Re: CPU hogged by concurrent SELECT..FOR UPDATE SKIP LOCKED

Jim Jarvie <jim@xxxxxxxxxxxxxx> · Tue, 18 Aug 2020 20:21:38 -0400

    Thank you for the quick response.
    No adjustments of fill factors.  Hadn't though of that - I'll
      investigate and try some options to see if I can measure an
      effect.

    There is some ordering on the select [ ORDER BY q_id] so each
      block of 250 is sequential-ish queue items; I just need them more
      or less in the order they were queued so as near FIFO as possible
      without being totally strict on absolute sequential order.

    Table has around 192K rows, as a row is processed it is deleted
      as part of the transaction with a commit at the end after all 250
      are processed [partitioned table, state changes and it migrates to
      a different partition] and as the queue drops to 64K it is added
      to with 128K rows at a time.
    I've tuned the LIMIT value both up and down.  As I move the limit
      up, the problem becomes substantially worse; 300 swamps it and the
      selects take > 1 hour to complete; at 600 they just all lock
      everything up and it stops processing.  I did try 1,000 but it
      basically resulted in nothing being processed.

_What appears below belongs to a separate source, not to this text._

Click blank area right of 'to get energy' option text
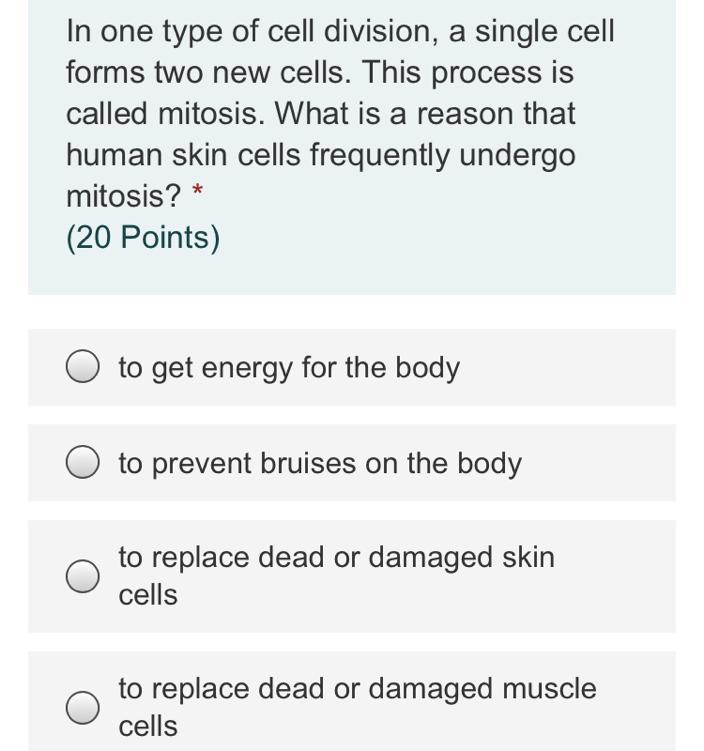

    Less processes does not give the
      throughput required because the queue sends data elsewhere which
      has a long round trip time but does permit over 1K concurrent
      connections as their work-round for throughput.  I'm stuck having
      to scale up my concurrent processes in order to compensate for the
      long processing time of an individual queue item.

    On 18-Aug.-2020 20:08, Michael Lewis
      wrote:

      Message queue...
Are rows deleted? Are they updated once or many times? Have you adjusted
fillfactor on table or indexes? How many rows in the table currently or on
average? Is there any ordering to which rows you update?

It seems likely that one of the experts/code contributors will chime in and
explain about how locking that many rows in that many concurrent
connections means that some resource is overrun and so you are escalating
to a table lock instead of actually truly locking only the 250 rows you
wanted.

On the other hand, you say 80 cores and you are trying to increase the
number of concurrent processes well beyond that without (much) disk I/O
being involved. I wouldn't expect that to perform awesome.

Is there a chance to modify the code to permit each process to lock 1000
rows at a time and be content with 64 concurrent processes?